Investigation of S1P and S1P Signaling in Adipocytes and Adipocyte-Breast Cancer Cell Interaction

Abstract

Breast cancer continues to be the most commonly occurring cancer in women worldwide, with triple-negative breast cancer (TNBC) as the most aggressive subtype with a high risk of metastasis and recurrence. Obesity is one of the factors that increase breast cancer risk and progression, and high accumulation of adipocytes is increasingly recognized as an active facilitator in the interaction between the tumor and the adipose tissue in the breast. Adipocytes may act as a therapeutic obstacle and can be viewed as a target in breast cancer, as they affect tumor initiation, progression, invasion, and metastasis by changing their genetic signature and/or the secretion of different adipokines/adipocytokines. Sphingosine-1-phosphate (S1P) is the final product of sphingolipid metabolism, affecting proliferation, apoptosis, inflammation, and angiogenesis. Common therapeutic strategies for targeting S1P in cancers showed little successful progress. In contrast, data have shown the pro-apoptotic and anti-proliferation effect of S1P on breast cancer cells, with higher efficiency against aggressive breast cancer cells (i.e., TNBC cells). Thus, S1P could be a potential drug candidate for breast cancer treatment. This study examined S1P’s regulation on functional and transcriptional activities in adipocytes. The anti-cancer effect of S1P on breast cancer cells in an adipocyte-derived microenvironment, as well as potential roles of the S1P signaling, were also explored. Results showed that S1P had a stimulatory effect on pre-adipocyte but an inhibitory effect on differentiated adipocyte cell viability.

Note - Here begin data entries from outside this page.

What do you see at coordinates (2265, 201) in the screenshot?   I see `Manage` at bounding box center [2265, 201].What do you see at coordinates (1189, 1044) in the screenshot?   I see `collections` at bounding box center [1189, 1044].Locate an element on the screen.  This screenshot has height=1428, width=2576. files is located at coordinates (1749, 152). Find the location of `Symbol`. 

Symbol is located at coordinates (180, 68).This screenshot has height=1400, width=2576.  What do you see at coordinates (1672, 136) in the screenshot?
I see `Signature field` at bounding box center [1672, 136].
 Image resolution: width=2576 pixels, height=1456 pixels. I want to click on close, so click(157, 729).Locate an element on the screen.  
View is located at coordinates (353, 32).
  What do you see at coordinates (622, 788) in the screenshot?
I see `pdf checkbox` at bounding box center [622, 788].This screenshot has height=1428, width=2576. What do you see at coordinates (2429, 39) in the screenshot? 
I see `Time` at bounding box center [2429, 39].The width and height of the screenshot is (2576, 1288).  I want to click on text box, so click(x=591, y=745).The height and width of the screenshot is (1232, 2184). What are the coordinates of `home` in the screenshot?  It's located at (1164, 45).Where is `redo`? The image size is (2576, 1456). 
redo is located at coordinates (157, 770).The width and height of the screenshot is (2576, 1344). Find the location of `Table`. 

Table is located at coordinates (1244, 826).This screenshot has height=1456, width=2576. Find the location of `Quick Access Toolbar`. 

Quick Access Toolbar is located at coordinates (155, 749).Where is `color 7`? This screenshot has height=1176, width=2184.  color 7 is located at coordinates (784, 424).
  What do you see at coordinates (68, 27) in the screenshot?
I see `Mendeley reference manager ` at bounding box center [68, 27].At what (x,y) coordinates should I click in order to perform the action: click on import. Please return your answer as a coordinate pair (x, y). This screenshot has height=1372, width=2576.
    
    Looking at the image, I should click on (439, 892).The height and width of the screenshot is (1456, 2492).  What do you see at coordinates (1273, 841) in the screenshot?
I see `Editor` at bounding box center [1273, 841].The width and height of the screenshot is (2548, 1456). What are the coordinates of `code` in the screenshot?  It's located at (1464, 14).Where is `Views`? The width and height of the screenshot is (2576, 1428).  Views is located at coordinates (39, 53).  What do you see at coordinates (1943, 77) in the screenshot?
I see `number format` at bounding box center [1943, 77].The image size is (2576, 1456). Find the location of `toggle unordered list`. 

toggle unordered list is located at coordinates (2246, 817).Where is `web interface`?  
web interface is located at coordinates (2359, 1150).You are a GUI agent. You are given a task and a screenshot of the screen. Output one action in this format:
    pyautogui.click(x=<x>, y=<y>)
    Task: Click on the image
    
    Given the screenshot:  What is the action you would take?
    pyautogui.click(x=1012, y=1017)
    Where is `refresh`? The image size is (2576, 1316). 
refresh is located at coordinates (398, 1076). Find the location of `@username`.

Suppression of lipid accumulation during adipogenic differentiation was observed. These effects might be explained by the transcriptome analysis, which indicated the involvement of cell cycle, G-protein coupled receptor pathways, and the regulation of lipid metabolism processes. At high nM to low μM concentrations, S1P was observed to impose its anti-cancer effects on TNBC cells, and the effectiveness was influenced by adipocyte-derived conditions. These findings demonstrated that the potential mechanism of S1P in suppressing breast cancer cell growth could be through altering adipocyte metabolism and breaking the crosstalk between breast adipocytes and cancer cells. This study provides possibilities to identify adipocytes in the breast as effective therapeutic targets and develop potential treatments for TNBC.